Au physique, Garibaldi, par la douce expression de son visage, rappelle à ceux qui connaissent Veuillot que tous les hommes sont frères. Il était temps !… Quant à Villemessant, si ce n’est le front qui se reliant au nez sans courbure, donne à sa physionomie un caractère grec, il ne lui ressemble pas du tout. — Garibaldi est perclus de rhumatismes ; ce qui n’est pas étonnant, car Trochu lui doit cette célèbre phrase, dont il a tant usé de son lit : Nous couchons sur les positions.
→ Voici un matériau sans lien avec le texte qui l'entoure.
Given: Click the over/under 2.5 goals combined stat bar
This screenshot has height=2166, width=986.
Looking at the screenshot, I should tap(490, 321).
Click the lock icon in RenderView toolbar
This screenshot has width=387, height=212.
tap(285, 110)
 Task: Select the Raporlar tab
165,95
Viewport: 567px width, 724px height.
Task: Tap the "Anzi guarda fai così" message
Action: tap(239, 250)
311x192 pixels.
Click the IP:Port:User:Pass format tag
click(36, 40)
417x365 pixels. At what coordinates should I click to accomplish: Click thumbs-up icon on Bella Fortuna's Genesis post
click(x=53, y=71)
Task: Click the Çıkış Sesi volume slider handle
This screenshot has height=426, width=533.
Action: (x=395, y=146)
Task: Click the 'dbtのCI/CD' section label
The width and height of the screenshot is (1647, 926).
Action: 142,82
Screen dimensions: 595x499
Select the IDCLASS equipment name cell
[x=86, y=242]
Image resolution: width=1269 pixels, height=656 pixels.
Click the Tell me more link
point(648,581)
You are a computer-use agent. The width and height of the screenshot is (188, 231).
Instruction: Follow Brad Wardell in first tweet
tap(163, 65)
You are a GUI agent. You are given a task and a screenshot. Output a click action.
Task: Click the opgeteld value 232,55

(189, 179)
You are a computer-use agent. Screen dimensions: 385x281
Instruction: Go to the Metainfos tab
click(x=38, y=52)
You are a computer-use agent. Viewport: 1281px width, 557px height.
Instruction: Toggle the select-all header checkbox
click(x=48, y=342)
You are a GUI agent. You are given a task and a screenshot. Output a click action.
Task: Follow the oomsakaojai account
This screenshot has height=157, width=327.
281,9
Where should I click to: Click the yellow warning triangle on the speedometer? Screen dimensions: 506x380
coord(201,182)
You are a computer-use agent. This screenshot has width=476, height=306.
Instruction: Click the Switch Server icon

C’est d’ailleurs tout ce qu’il lui a emprunté. — Par suite de la blessure qu’il a reçue à Aspromonte, Garibaldi boite fortement ; s’il marchait à côté du comte de Chambord, ils se donneraient mutuellement, à chaque pas, un bon coup d’épaule ; mais ce ne serait pas de bon cœur.

Janvier 1872.

NOTICE COMPLÉMENTAIRE

DATES À REMPLIR
PAR LES COLLECTIONNEURS DU TROMBINOSCOPE

Garibaldi est excommunié par Pie IX le... 18... c’est la première fois de sa vie qu’on le voit rire. — Le... 18... la guerre éclatant de nouveau entre la France et l’Allemagne, il nous ramène ses volontaires et nous aide à reprendre l’Alsace et la Lorraine — Le... 18... La République composée (ce n’est pas dommage) de républicains, voulant rendre justice à ses serviteurs, vote par le même décret une épée d’honneur à Garibaldi, et au général Trochu, un coin de jeu en flanelle — également d’honneur. — Garibaldi se retire à Caprera le... 18... et le... 19... meurt de joie, muni des bavements du Figaro, en apprenant que le successeur de Pie IX, traité enfin comme un boutiquier ordinaire, vient d’être condamné à 16 francs d’amende pour ne pas avoir fait balayer le devant de la porte du Vatican.